Кровь и честь
Шрифт:
— Конечно, конечно… И соборовал дедушку вашего, и исповедовал, и отпевал потом… Легко умер Георгий Сергеевич. Не в тяжкой болести, не в страданиях… Всем бы нам так, прости Господи. Просто пришел его час, лег и не вставал больше кавалер наш. Все крутом скорбели, а он — нет. Лишь перед самой кончиной посетовал, что нет среди друзей и родни, окружившей его смертное ложе, внука его любимого… Вас, стало быть, Александр Павлович.
Отец Варсонофий закончил свои дела, подошел к Александру и постоял рядом с ним, сложив руки на объемистом чреве.
— Ну, не буду вам мешать, молодой человек.
Когда шарканье стариковских ног затихло, Саша сделал два шага вперед и остановился рядом с телом дорогого ему человека.

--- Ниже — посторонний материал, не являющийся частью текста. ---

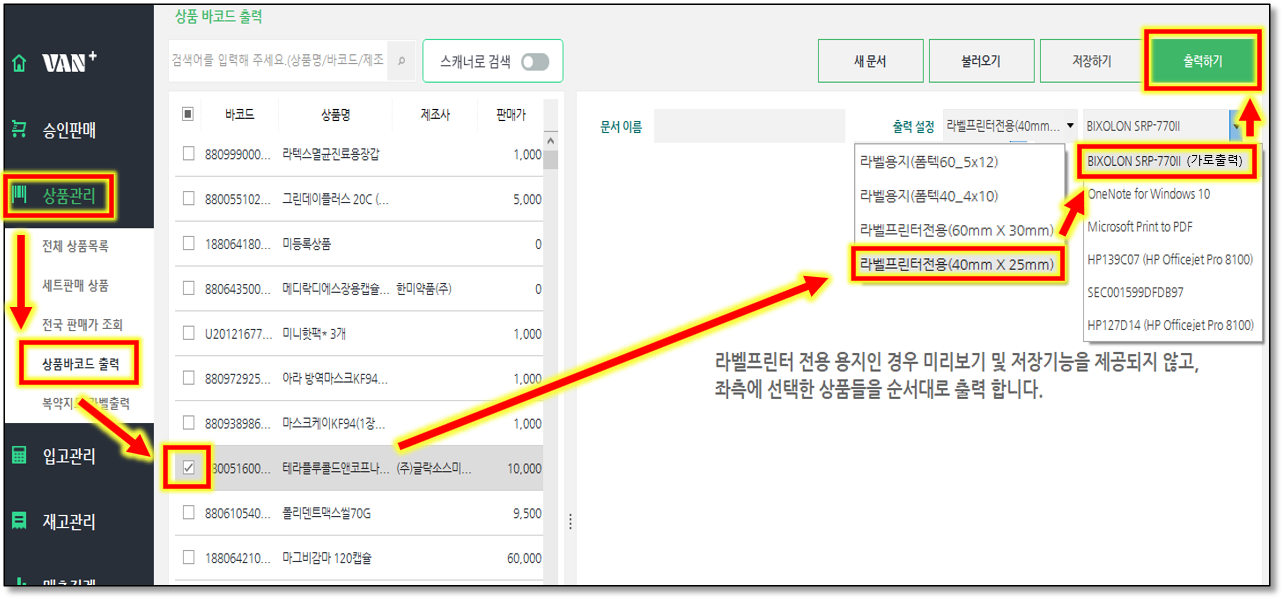Check the select-all checkbox in table header
The image size is (1285, 600).
click(188, 115)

Еще направляясь сюда, он страшился увидеть тронутое разложением лицо мертвеца, ощутить тяжкий трупный смрад, почувствовать невольное отвращение к тому, что совсем недавно было его дедушкой — милым и любимым. Но… Полковник лежал в гробу в своем парадном мундире и сверкающих ботфортах, при анненской ленте и орденах, сжимая затянутыми в лайковые перчатки руками эфес палаша в ножнах, словно древний Рыцарь — меч. Спокойствием и величием веяло от этой позы спящего великана. Лицо же покойного было прикрыто батистовым платком, сквозь который смутно проступал заострившийся, знакомый молодому человеку до последней черточки, лик.

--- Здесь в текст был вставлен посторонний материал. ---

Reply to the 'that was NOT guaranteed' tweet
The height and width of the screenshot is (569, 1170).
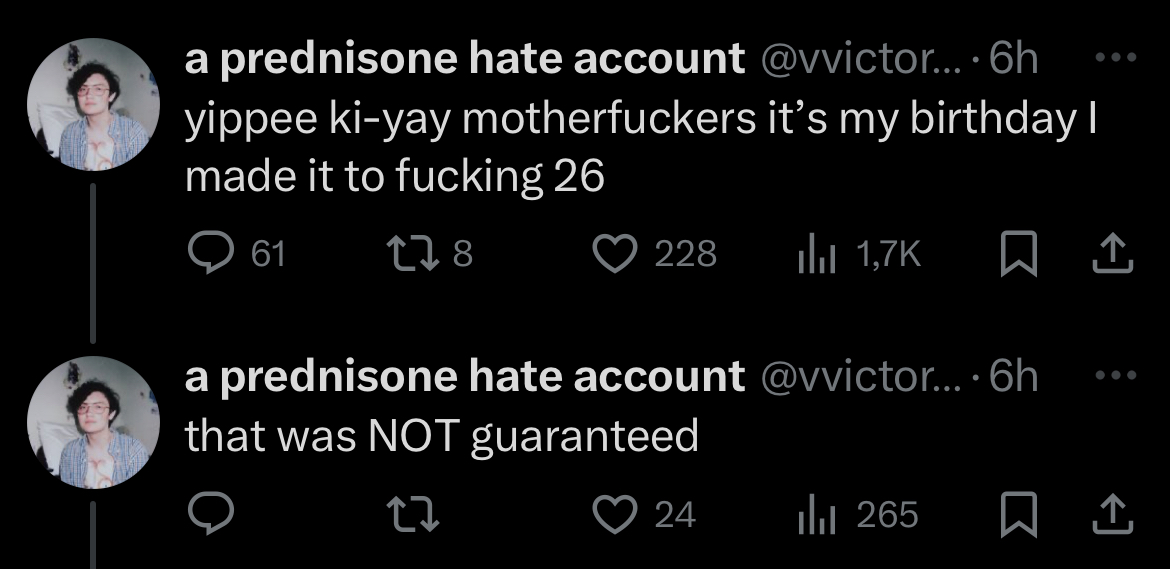pos(210,514)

Саша вспомнил, что в летнюю жару, собираясь вздремнуть после обеда, дедушка точно так же накрывал платочком лицо. И шутил при этом, что привычка осталась у него от кампании в Южном Китае, когда спасенья не было от назойливых мух, норовящих забраться спящему в рот. Благодаря стараниям прислуги мух дома не было — разве что какая-нибудь самая отчаянная прорывалась сквозь все кордоны, но привычка оставалась. И нередко среди летних игр, забежав в дедушкины покои, маленький Саша заставал именно такую картину — отдыхающего после трудов дневных великана с накрытым невесомой тканью лицом… Только, увы, теперь платок оставался недвижим, не колеблемый не то что богатырским храпом старого кавалергарда, но и самым легким дыханием…
Молодой человек опустился на специально поставленную у гроба для такого случая скамеечку и молча сидел, глядя на тело Георгия Сергеевича. Он не следил за временем, да и не существовало его, суетного и торопливого, здесь, глубоко под землей. Здесь царила Вечность.

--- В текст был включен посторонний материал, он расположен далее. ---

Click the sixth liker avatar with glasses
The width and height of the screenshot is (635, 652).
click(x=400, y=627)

Она была во всем: в медленно оплывающих с чуть слышным треском свечах, в повисшем в ледяном воздухе клубами пару дыханья, в аромате ладана…
Постепенно Саше стало казаться, что за гробом дедушки кто-то стоит, и, приглядевшись, он различил Иннокентия Порфирьевича. Тот стоял молчаливо и неподвижно, скорбно склонив голову. А из-за его спины выступали поручик Еланцев, странный солдатик Максимов и многие-многие другие. Те, кого уже нет на белом свете.
«Зачем ты пришел сюда?» — обращение на «ты» от мертвеца не коробило.
«Проститься… И спросить…»
«Спросил?»
«Нет…»
«Почему?»
«Как можно спросить совета у мертвого?»
«Только от мертвых и можно получить ответ на все вопросы… Спроси…»
«Как?»
«Реши сам…»
Свечи оплывали, Вечность неслышно текла сквозь обитель мертвых, а молодой человек все не мог ни найти ответа на свой вопрос, ни даже сформулировать его…
Стрелки
«Прочь, прочь отсюда! — пудовым молотом стучало в мозгу, пока он, путаясь и не попадая в рукава, лихорадочно одевался в темноте. — Если я сейчас не глотну свежего воздуха, то умру! Ну как можно спать в такой жаре? Это все матушкины предрассудки — так топить на ночь…»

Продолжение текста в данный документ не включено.